(Dataset records)
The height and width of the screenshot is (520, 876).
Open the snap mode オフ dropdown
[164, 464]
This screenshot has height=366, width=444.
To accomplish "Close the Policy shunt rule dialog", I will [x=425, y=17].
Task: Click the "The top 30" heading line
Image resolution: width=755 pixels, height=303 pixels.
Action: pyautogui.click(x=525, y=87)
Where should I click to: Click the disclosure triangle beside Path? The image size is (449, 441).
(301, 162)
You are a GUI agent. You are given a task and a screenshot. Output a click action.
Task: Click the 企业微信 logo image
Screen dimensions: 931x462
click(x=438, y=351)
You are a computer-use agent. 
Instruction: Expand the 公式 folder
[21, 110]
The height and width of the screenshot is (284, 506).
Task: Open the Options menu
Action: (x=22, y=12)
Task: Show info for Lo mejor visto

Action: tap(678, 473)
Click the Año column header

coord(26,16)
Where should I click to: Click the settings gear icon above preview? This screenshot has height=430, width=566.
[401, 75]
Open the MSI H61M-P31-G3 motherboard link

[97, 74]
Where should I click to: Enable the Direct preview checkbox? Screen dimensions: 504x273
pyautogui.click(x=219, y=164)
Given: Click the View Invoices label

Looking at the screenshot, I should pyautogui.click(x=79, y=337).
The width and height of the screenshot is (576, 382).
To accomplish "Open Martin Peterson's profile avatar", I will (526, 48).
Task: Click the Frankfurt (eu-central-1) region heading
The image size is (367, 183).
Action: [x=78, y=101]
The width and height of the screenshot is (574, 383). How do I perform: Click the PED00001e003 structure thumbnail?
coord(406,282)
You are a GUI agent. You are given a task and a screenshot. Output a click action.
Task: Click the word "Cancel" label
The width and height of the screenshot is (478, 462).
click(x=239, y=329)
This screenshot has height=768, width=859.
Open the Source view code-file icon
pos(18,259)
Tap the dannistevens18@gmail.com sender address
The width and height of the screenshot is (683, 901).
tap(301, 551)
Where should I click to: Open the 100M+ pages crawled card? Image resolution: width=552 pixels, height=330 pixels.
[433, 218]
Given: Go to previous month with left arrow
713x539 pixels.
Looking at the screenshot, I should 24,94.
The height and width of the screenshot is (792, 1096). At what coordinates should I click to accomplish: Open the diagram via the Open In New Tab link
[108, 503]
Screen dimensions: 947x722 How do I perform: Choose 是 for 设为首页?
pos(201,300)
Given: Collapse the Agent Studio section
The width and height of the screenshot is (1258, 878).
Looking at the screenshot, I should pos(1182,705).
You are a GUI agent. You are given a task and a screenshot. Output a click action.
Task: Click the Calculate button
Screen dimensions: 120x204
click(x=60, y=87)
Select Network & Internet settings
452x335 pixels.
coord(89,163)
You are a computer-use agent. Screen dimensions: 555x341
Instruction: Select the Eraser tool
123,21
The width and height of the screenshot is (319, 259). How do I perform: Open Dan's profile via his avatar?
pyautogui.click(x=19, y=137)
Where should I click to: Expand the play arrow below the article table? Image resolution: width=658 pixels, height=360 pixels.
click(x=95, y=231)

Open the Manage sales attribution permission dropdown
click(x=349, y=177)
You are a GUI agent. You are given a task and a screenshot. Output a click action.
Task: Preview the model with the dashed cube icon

> [Brief]: Pull out every line of the records above that contains the word "computer".

> [Task output]:
You are a computer-use agent. 
You are a computer-use agent. Screen dimensions: 555x341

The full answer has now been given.